Support geobox extraction from rioxarrays loaded from non-rectilinear sources

Kirill888 commented 1 year ago

Geobox from xarrays produced by rioxarray from non-rectilinear sources can not be currently extracted.

#!wget https://github.com/corteva/rioxarray/raw/master/test/test_data/input/2d_test.tif
import rioxarray
import odc.geo.xr
from odc.geo.geobox import GeoBox

xx = rioxarray.open_rasterio("2d_test.tif")
display(xx.spatial_ref.attrs)
gbox_rio = GeoBox(xx.rio.shape, xx.rio.transform(), xx.rio.crs)
display(gbox_rio)
assert xx.odc.crs == xx.rio.crs
assert xx.odc.geobox == gbox_rio # Fails here

with the current code, xx.odc.geobox is None, it should not be.
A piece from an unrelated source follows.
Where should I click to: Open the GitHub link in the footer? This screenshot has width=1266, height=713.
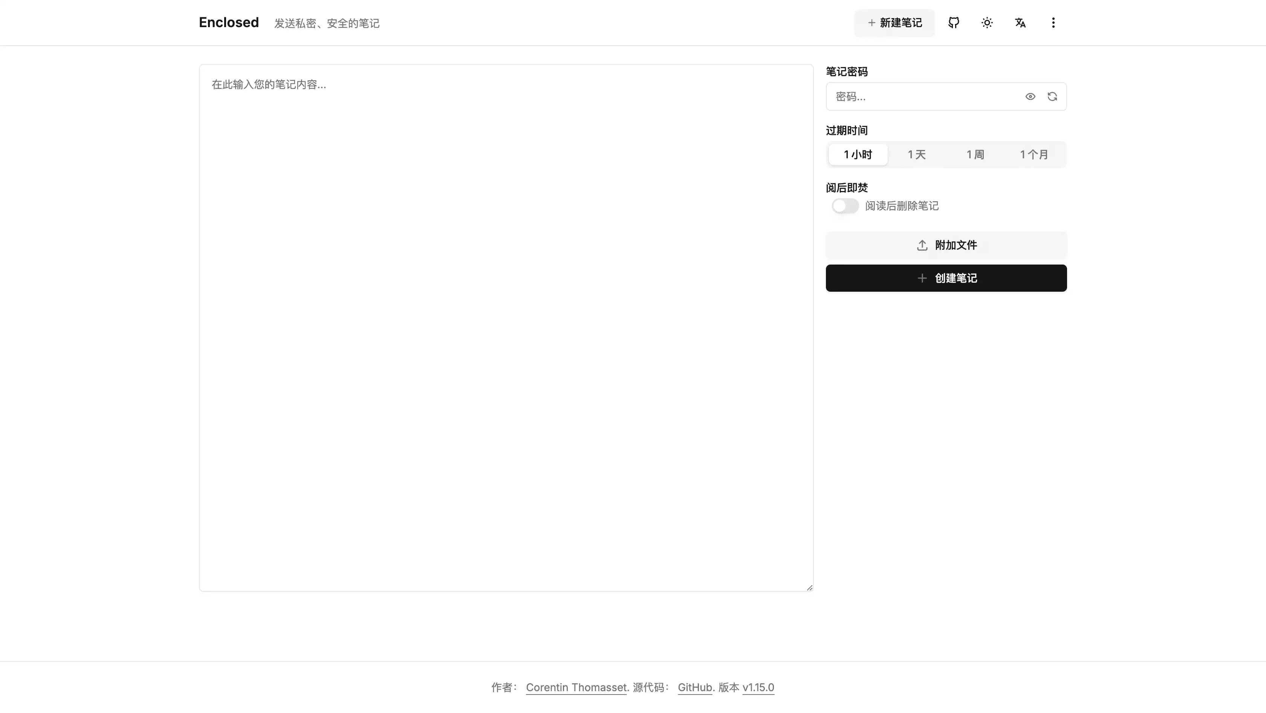click(694, 687)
We should detect presence of GeoTransform attribute on the spatial_ref coordinate and use that to construct a geobox instead of the normal way of computing rectilinear transform from x/y coordinates that might be absent (when using parse_coordinates=False option in rioxarray).

snowman2 commented 1 year ago

Note: you can use rioxarray to build the geobox: https://corteva.github.io/rioxarray/stable/getting_started/crs_management.html

snowman2 commented 1 year ago

Here is the function used by Geocube: https://github.com/corteva/geocube/blob/e32d1632c60b27b37c0fd4e5e1195877c48a14d2/geocube/geo_utils/geobox.py#L23

snowman2 commented 1 year ago

It is used as backup when the geobox is not found: https://github.com/corteva/geocube/blob/e32d1632c60b27b37c0fd4e5e1195877c48a14d2/geocube/geo_utils/geobox.py#L163

snowman2 commented 1 year ago

Side note: rioxarray loads 2D coords and names them xc and yc.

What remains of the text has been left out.